International cooperation is vital today and is probably one of the most important challenges. After 9/11 states highly involved in fighting terrorism, such as the US and the UK, started close cooperation with states such as Pakistan, Syria and Libya. The cooperation faced many challenges and traps. The problem of international cooperation between intelligence services is described as crucial to gaining advantage over new threats.
Terrorism requires an extensive financial resource that is why the terrorist organizations engage in cooperation with other terrorist organizations in the world forming alliance of convenience without discrimination of race or ideology. There are a variety of sources from which terrorist groups supply funds: conventional criminal activities, funds from wealthy individuals or institutions, funds supplied by other groups, fees collected from members, racketeering, commercial activities operated by “fake companies”, etc.
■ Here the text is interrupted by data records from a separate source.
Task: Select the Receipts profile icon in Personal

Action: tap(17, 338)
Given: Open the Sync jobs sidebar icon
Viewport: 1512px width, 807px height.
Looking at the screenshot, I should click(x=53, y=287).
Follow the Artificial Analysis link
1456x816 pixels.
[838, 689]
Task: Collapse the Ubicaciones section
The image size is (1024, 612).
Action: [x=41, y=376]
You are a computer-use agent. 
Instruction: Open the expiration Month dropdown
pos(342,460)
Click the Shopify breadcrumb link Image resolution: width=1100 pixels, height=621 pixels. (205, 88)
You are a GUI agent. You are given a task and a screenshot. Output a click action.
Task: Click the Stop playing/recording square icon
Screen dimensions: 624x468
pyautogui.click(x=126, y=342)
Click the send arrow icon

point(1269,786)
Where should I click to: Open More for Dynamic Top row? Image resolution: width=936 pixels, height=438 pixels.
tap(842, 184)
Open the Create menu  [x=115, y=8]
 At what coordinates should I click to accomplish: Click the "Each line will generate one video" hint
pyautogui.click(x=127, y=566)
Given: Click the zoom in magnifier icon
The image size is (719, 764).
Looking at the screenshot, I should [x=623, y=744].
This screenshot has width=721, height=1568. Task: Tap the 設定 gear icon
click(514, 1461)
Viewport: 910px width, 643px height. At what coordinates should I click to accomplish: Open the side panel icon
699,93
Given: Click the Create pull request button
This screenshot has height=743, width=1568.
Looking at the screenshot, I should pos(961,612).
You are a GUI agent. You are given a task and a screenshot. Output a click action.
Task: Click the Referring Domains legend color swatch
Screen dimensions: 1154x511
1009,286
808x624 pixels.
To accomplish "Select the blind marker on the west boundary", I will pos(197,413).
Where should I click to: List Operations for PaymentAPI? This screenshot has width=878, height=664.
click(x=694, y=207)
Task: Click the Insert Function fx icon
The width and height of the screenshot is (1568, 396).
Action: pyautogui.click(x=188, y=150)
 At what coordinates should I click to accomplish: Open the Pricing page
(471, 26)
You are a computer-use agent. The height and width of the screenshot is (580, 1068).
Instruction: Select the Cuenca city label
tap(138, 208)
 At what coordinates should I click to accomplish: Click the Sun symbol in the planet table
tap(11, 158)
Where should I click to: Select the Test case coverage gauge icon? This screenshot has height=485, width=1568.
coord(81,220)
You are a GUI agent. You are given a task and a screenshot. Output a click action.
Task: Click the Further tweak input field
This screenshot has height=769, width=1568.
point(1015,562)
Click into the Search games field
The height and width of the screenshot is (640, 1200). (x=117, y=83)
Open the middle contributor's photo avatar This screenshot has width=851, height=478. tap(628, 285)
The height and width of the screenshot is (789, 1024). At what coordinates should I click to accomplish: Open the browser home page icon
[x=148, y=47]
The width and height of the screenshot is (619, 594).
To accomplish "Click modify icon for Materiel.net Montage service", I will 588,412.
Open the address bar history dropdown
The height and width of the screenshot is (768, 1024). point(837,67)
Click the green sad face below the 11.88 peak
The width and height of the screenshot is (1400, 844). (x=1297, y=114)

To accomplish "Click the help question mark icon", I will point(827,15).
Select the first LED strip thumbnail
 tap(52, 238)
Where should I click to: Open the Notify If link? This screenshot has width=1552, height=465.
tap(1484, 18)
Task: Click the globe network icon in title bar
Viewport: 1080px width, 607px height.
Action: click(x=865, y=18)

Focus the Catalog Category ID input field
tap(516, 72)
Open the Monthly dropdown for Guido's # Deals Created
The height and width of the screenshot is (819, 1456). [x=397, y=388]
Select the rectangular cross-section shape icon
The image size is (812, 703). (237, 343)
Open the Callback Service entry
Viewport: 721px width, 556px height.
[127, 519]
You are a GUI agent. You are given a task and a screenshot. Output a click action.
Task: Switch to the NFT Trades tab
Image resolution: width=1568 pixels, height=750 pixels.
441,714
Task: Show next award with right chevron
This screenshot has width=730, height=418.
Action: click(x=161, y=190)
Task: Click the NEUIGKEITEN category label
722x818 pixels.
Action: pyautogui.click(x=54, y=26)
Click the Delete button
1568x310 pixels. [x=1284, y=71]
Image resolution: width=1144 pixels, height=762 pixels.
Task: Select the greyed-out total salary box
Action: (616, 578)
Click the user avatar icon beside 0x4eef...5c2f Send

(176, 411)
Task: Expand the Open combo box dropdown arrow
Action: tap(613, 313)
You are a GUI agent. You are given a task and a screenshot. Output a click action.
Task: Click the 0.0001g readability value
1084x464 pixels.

Among the methods used for money-laundering and transferring funds to members is wiring money less than declared, using off-shore banks for financial transactions, and issuing fake invoices in the name of “fake companies”.
The solution to this challenge: ratification and implementation of UN instruments; criminalizing financing of terrorism and associated money laundering; freezing and confiscated of terrorist assets; reporting suspicious transactions related to terrorism; international cooperation (arrangement or other mechanism for mutual legal assistance or information exchange); alternative remittance; wire transfers (countries should take measures to require financial institutions, including money remitters, to include accurate and meaningful originator information-name, address and account number-on funds transfers and related messages that are sent, and the information should remain with the transfer or related message through the payment chain); clarify status of non-governmental organizations (the NGO are susceptible to terrorist and money laundries activities); cash couriers (countries should have measures in place to detect the physical cross-border transportation of currency and bearer negotiable instruments, including a declaration system or other disclosure).
Banks should be utmost careful with the transaction of their customers who are based in offshore centers, free zones, and international financial centers which apply strict banking and privacy principles; such centers provide banking privacy, tax advantages, and legal immunities and therefore they are suitable for keeping funds earned from organized crime and used for financing terrorism.
We conclude by summing up the main challenges intelligence services have to deal with post 9/11: the transition and turmoil which continue to be constant; the new global players that will change the global landscape; Europe will face significant challenge; the Pacific aria depends on what will be the position of Japan-balance against or bandwagon (!?) with China; Russia is still balanced between an emerging energy power and state in decline; the ever-present globalization is still on the course of being shaped; challenges to Governance which include technology dispersion non smooth economic and demographic trends, the emergence of identity politics and specially religion, sustaining the democracy wave, migrant populations and the revamp of regional and global institution; insecurity resulting from factors such as significant economic, cultural and political convulsion (more conflicts than wars); transforming international terrorism (one big organization as Al-Qaida will be suppressed by number of decentralized groups, cells and individual).
Although facts behind the importance of these challenges are very clear, it is yet unclear how successful the intelligence services will be in tackling them in an unpredictable world!